The walls of the comfortable, traditional Palestinian living room feature a mix of nationalist art and family photos. Hanging prominently in the centre of the room, above a tin plaque of the al-Aqsa Mosque that Maher made in prison, rests a prison photo of Maher in his 40s. He’s now 54. Dressed in a tracksuit with a light moustache, he awkwardly looks over the room in his absence.

“It’s not fair that I should only get my son back when he’s old,” says Widad, now 78 years old. Dressed conservatively and speaking somberly as she sits on a couch while her nephew Wissam translates, she acknowledges it was a mistake for her son and his cousin Karim, also in prison, to kill an Israeli soldier as he was hitchhiking in northern Israel. But she blames Israeli and PLO leaders for creating the political context for violence and issuing the orders for the attack, respectively.

“It’s a mistake, but not [my son’s] mistake. He was pushed by the leaders – Arafat and the Jewish leaders. That put us in this dark alley,” contends Widad, describing her son and the remaining pre-Oslo prisoners as pawns. She notes that those negotiating once ordered attacks themselves, and are now free.

Civil rights struggles

The family maintains that Maher and Karim were not politically affiliated at the time, saying that only Sami Younis, an older cousin who ordered the killing and was released in the Gilad Shalit prisoner exchange in 2011, was a PLO member. Still, they say that everything was very secretive and no one in the family knew anything of Maher’s involvement in the killing until Israeli forces stormed the house in 1983, beating the then 23-year-old Maher and his sister before arresting him.

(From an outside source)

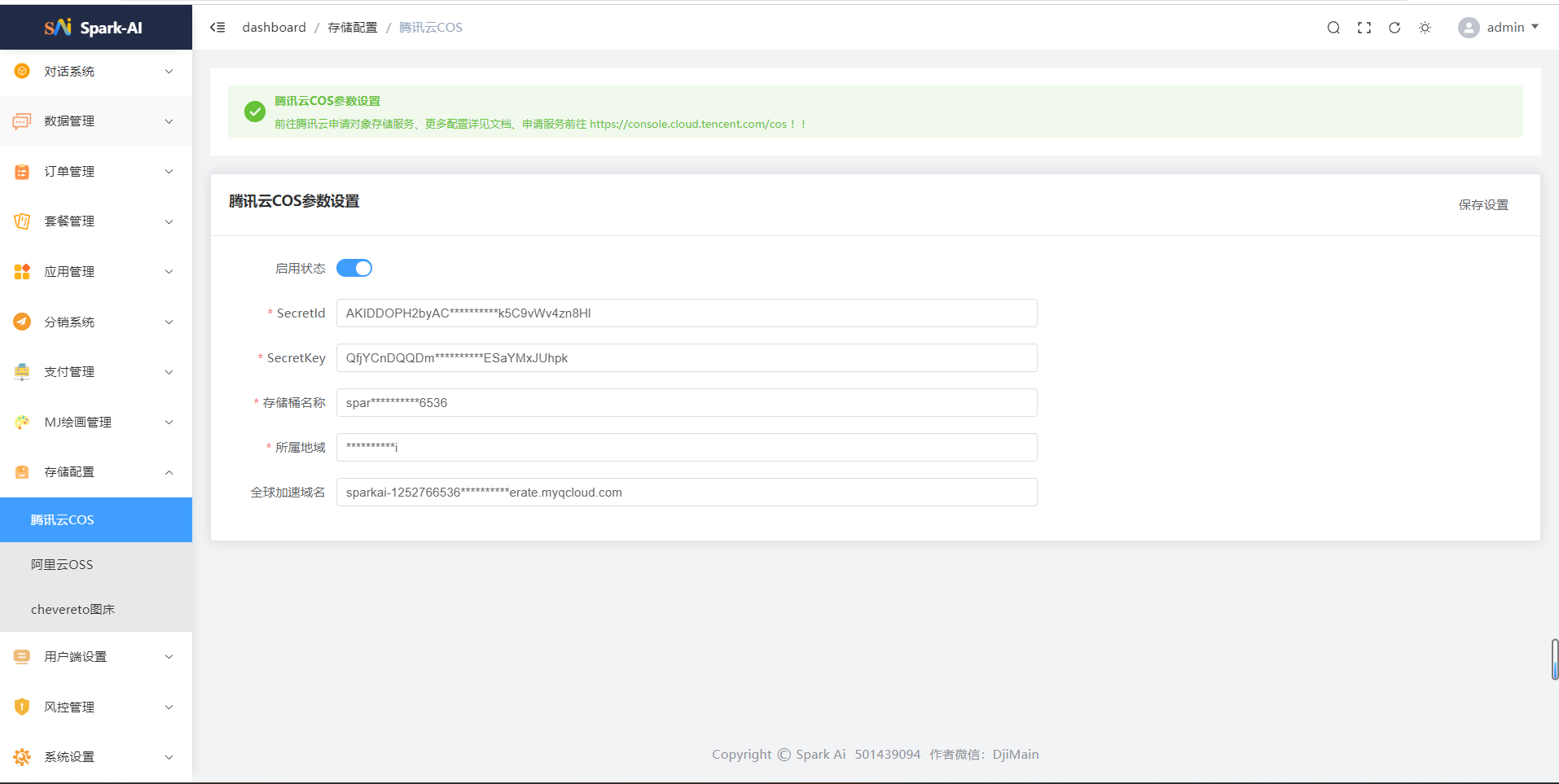This screenshot has width=1559, height=784.
Task: Click the 系统设置 gear icon
Action: pos(22,757)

Describing the environment in which Maher grew up, Wissam, a lecturer in political science at Haifa University, depicts an era in which Israel’s Palestinian citizens felt they lacked civil rights. “[They] were completely terrified by the Israeli institution and were indeed on one hand marginalised and felt the contact with Jews,” he explains. 

Still, according to Nader, Maher only joined Fatah, the dominant faction of the PLO, when he was in prison. This inequality between Palestinian and Jewish Israelis accentuated during Maher’s treatment while incarcerated. 

Like many other Palestinian prisoners, Maher has been denied the right to get married and have conjugal visits to start a family while in jail, privileges afforded even to Yigal Amir, the Jewish assassin of Israeli Prime Minister Yitzhak Rabin.

Visiting Maher in prison has strained Widad, who has gone to visit her son almost every two weeks since his detention, although she says she has had to travel to 22 prisons because he is always being moved. “It has been physically very difficult for me, [especially] travelling to Nafa [Prison] in the south Negev desert,” she explains. He is now being held in Bilboa prison, north of the Israeli city of Natanya.

Wandering through the Younis family home, Maher’s absence is ever-present. His family, like thousands of others, are still waiting for that void to be filled.